Attempts to reach Eichelberger’s office for comment Thursday evening were unsuccessful. In the meantime, those at the press conference were reaching out with a message that things have to change. Pottstown High School senior Gianna Kimmell said the district’s art teachers have to “use their own money for supplies that their budget will not cover. Since I was in elementary school, this was a reoccurring issue, more than 10 years later, it still stands.”
She said cross country coach Mary Ann Hill “personally pays for all their cross country meets, as well as their snacks and water for these meets.”
Kimmell said there are only two guidance counselors for 450 students at Pottstown High School and worse yet, Kelly Leibold said she is one of only two guidance counselors for more than 900 students at Pottstown Middle School.
For years, music classes have not been part of the student schedule at the middle school and for the first time this year, there are also no language classes there, said Pottstown Schools Superintendent Stephen Rodriguez, who just last week went to Harrisburg to educate lawmakers about how the Pennsylvania funding system is hurting Pottstown students.
“We are $13.7 million underfunded, a number that has continued to grow over the past years; we have the third highest tax burden in the commonwealth,” he said adding that the district has lost 50 positions in the last decade. The fact that teachers and coaches have to buy supplies for their students is even more egregious, Rodrigues said, when you consider that, as Digital First Media reported last month, Pottstown teachers have the lowest average wage of any public teachers in Montgomery County — which is home to the single highest average teacher salaries in Pennsylvania. The POWER research “clearly demonstrates that our current funding system is terribly racially biased,” said Rodriguez. “This is morally wrong. But what could be more wrong, is to know about it and choose to do nothing. We need a hearing on this issue, and we need it now.”
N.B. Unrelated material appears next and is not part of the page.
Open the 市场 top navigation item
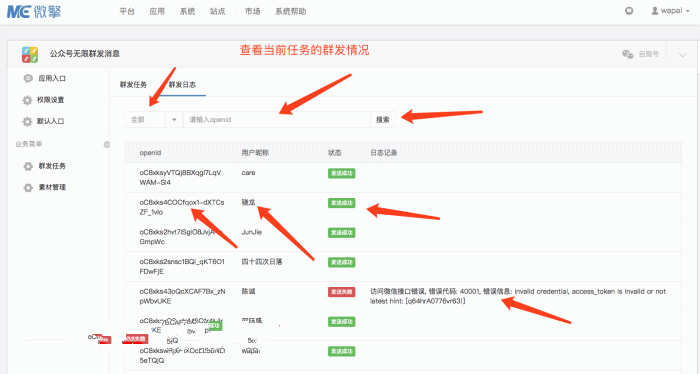The width and height of the screenshot is (700, 374). pyautogui.click(x=253, y=12)
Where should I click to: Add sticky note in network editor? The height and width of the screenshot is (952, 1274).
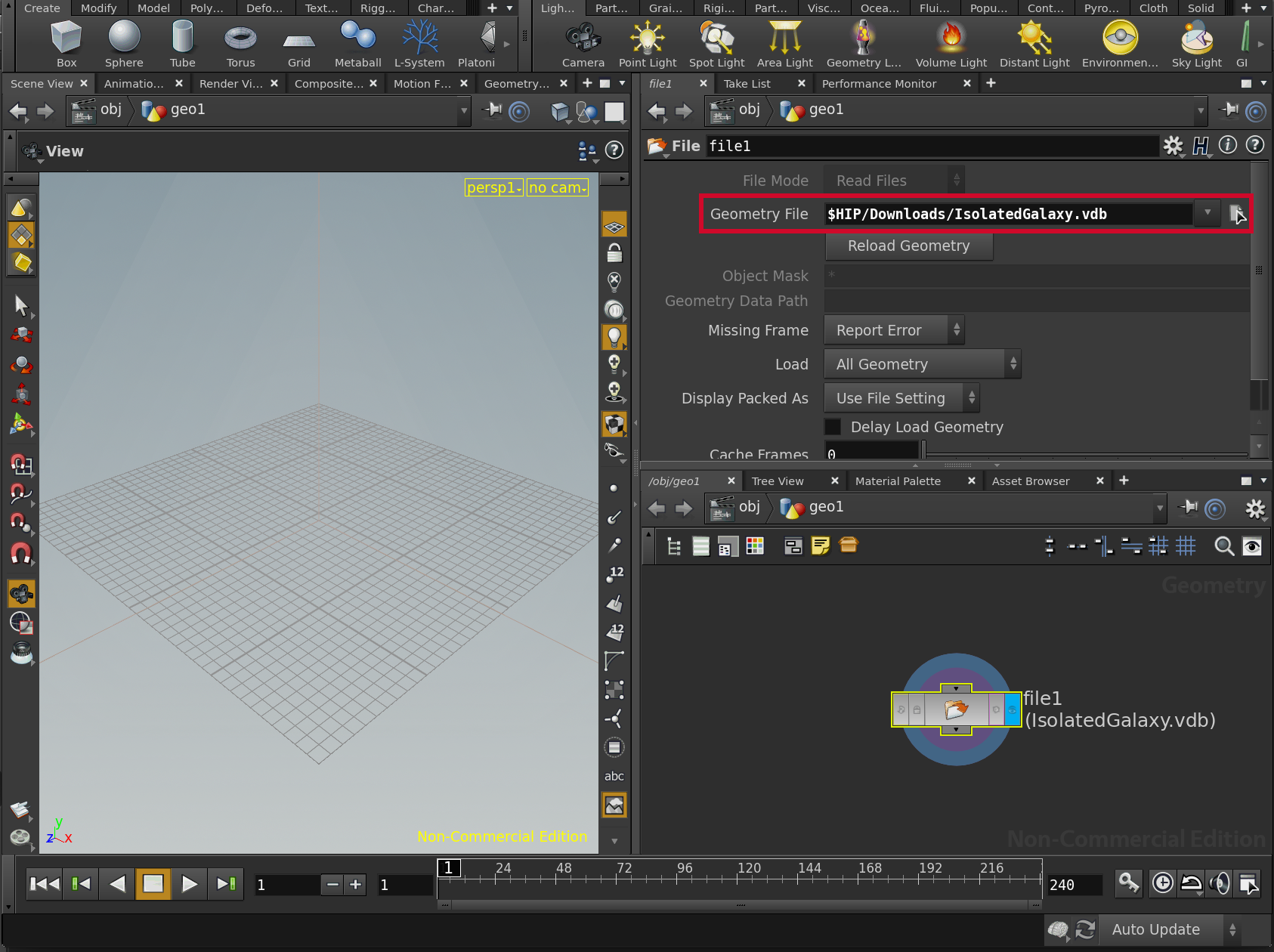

Dwayne Mosier, pastor of Ascension United Church of Christ in Norristown, agreed, saying his son is visually impaired but the Norristown Area School District could not afford to give him the special help he needed to succeed.
“This is a moral issue that scripture commands we respond to,” said Mosier. “We must fund our schools fairly and if we must hold a hearing to make that happen, we must do that.”
Darrell Boyd, a professor of Urban Studies at Eastern University, had a similar message.
“We are here today to ensure that Sen. Eichelberger keeps his promise and holds hearing this fall on racial inequity in education funding,” said Boyd.
“Wake up and realize that simply put, money matters,” said Stacey Woodland, CEO of YWCA TriCounty Area, based in Pottstown.
“We have a broken funding system with entrench inequities in education funding,” said Woodland, noting that “Pennsylvania is home to six of the nation’s most segregated school districts.”
Concluded Woodland, “it will take years of sustained higher and targeted education funding to provide all Pennsylvania students with the tools they need to succeed. And that won’t start without a hearing.”
Ashley Faison and Sheri McDonald, both employees of YWCA TriCounty Area, were on hand Thursday to show support for hearings on the racial inequity in Pennsylvania’s school funding.
Dwayne Mosier, pastor of Ascension United Church of Christ in Norristown, said “it is a moral issue” for people of conscience to demand that the racial disparity in Pennsylvania’s education funding system be corrected.
More than 20 teachers, school board members, students, activists and community leaders joined the call Thursday for the Senate Education Committee to hold hearings on the racial disparity in Pennsylvania’s education funding system.
Stacey Woodland, CEO of the YWCA TriCounty Area, and Jonathan Corson, president of the Pottstown Chapter of the NAACP, both advocate for the Pennsylvania Senate to hold hearings on the racial disparity in education funding.
Kaleigh Schwartz came along with her mom to argue for fair education funding for all.